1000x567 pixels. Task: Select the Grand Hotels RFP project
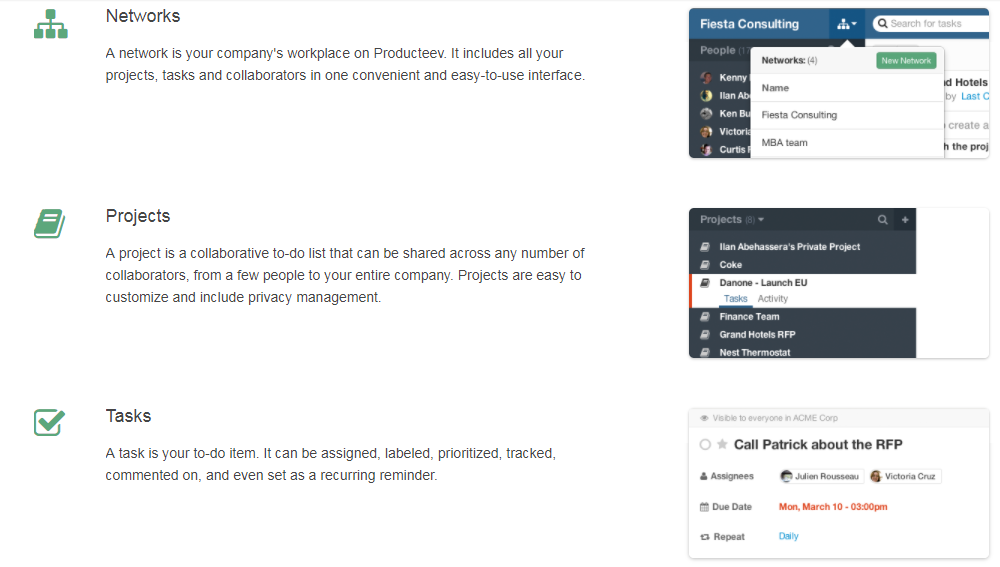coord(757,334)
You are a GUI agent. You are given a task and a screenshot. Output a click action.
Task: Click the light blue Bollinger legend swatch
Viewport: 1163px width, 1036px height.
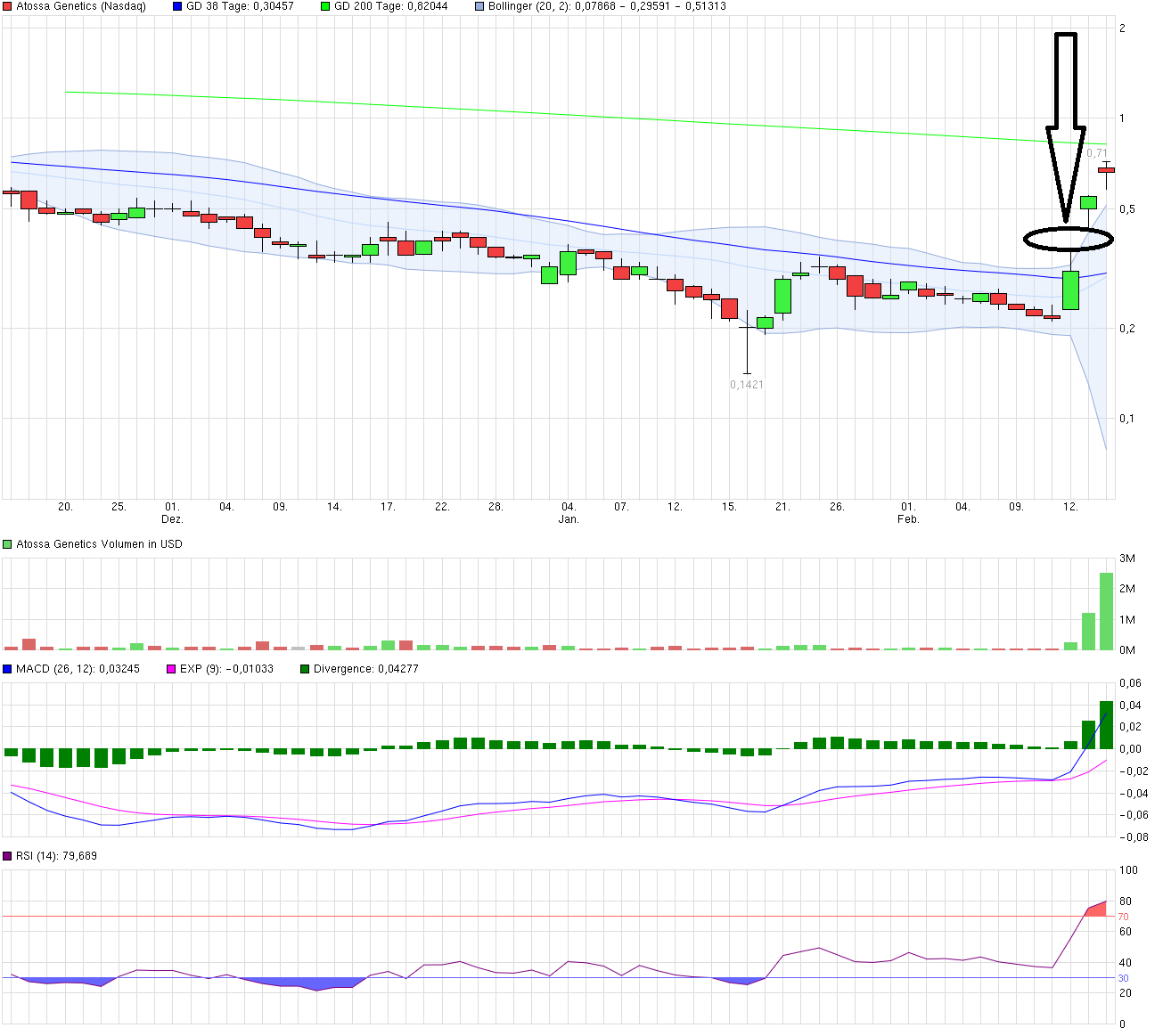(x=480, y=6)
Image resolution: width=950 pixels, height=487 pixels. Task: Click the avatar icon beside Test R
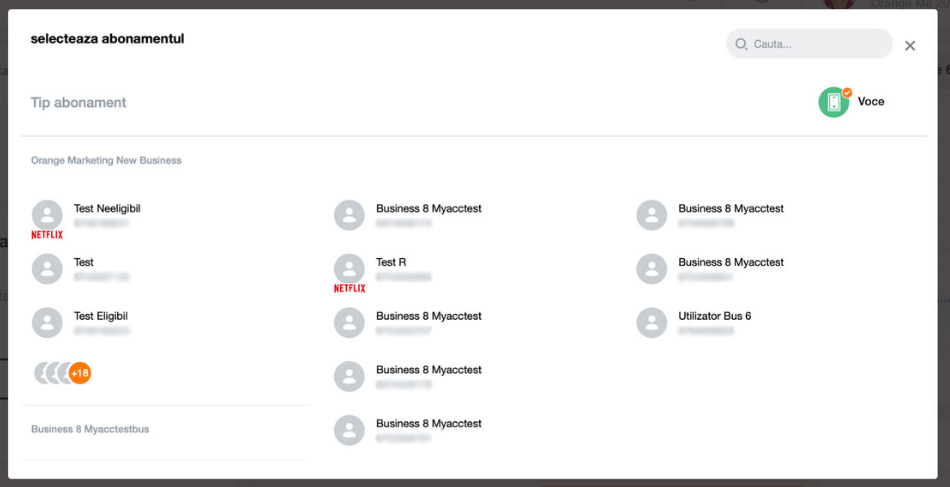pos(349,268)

····················

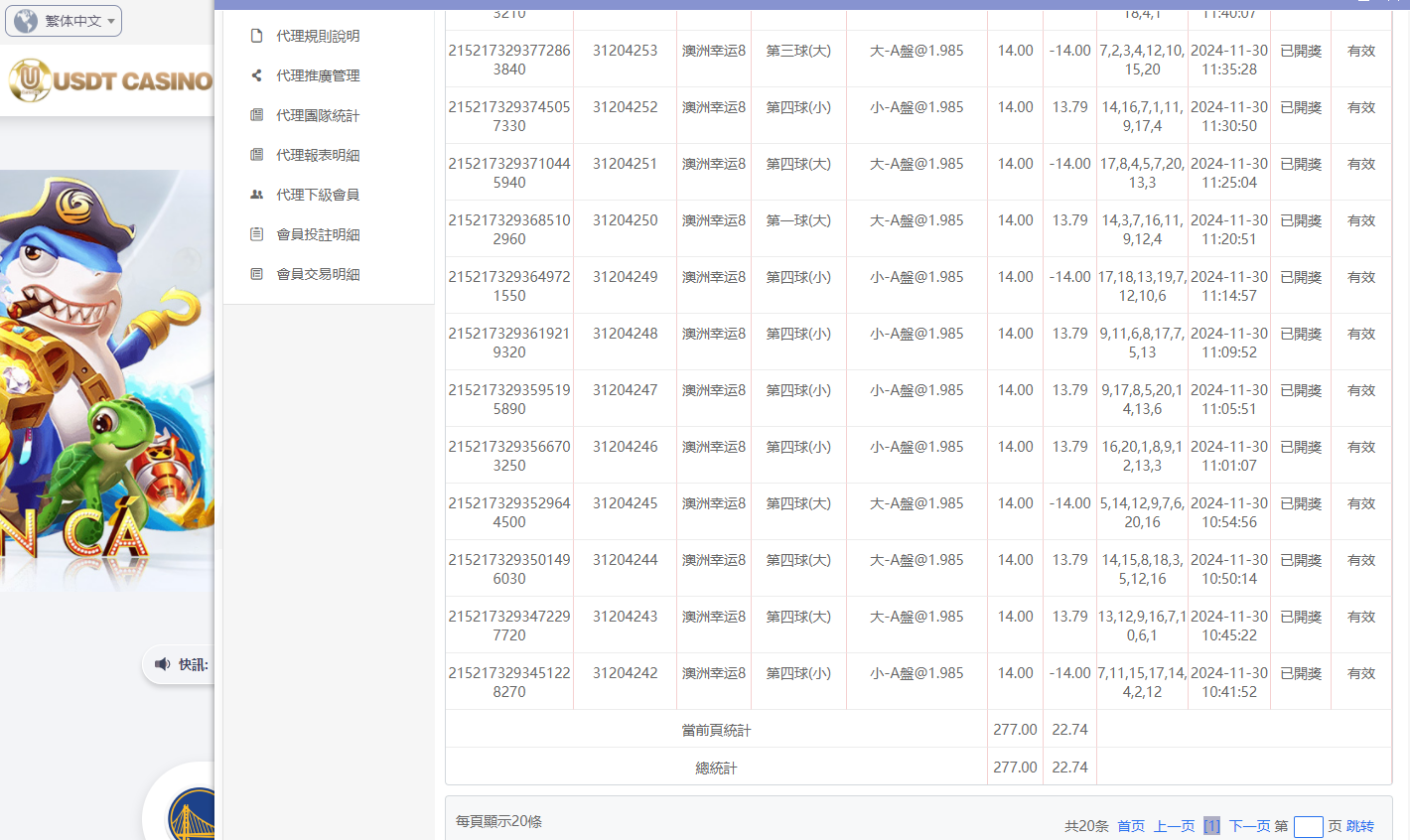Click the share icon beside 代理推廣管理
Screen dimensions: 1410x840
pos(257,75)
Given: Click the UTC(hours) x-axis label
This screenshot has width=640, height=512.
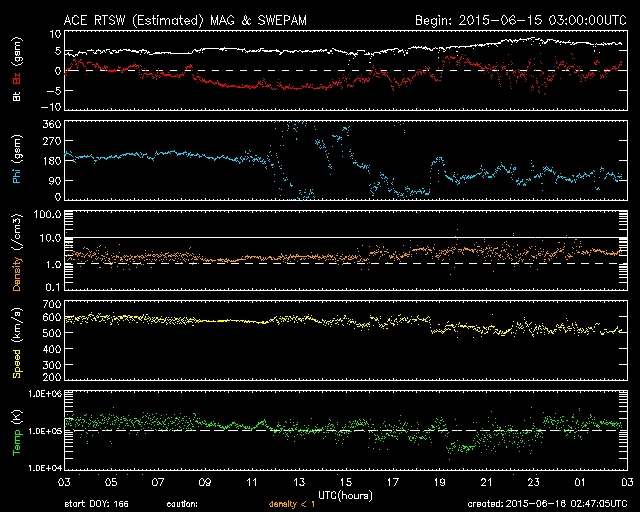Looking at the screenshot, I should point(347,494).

····················

*Aufgabe*: Stelle die Zeilen als JSON-Liste von Zeichenketten dar, eine Zeichenkette pro Zeile. Beginne bei der Zeile mit „Given: Click the UTC(hours) x-axis label“ und ende nach der Zeile mit „Looking at the“; Leerzeilen und Bilder werden weggelassen.

*Ergebnis*:
[
  "Given: Click the UTC(hours) x-axis label",
  "This screenshot has width=640, height=512.",
  "Looking at the screenshot, I should point(347,494)."
]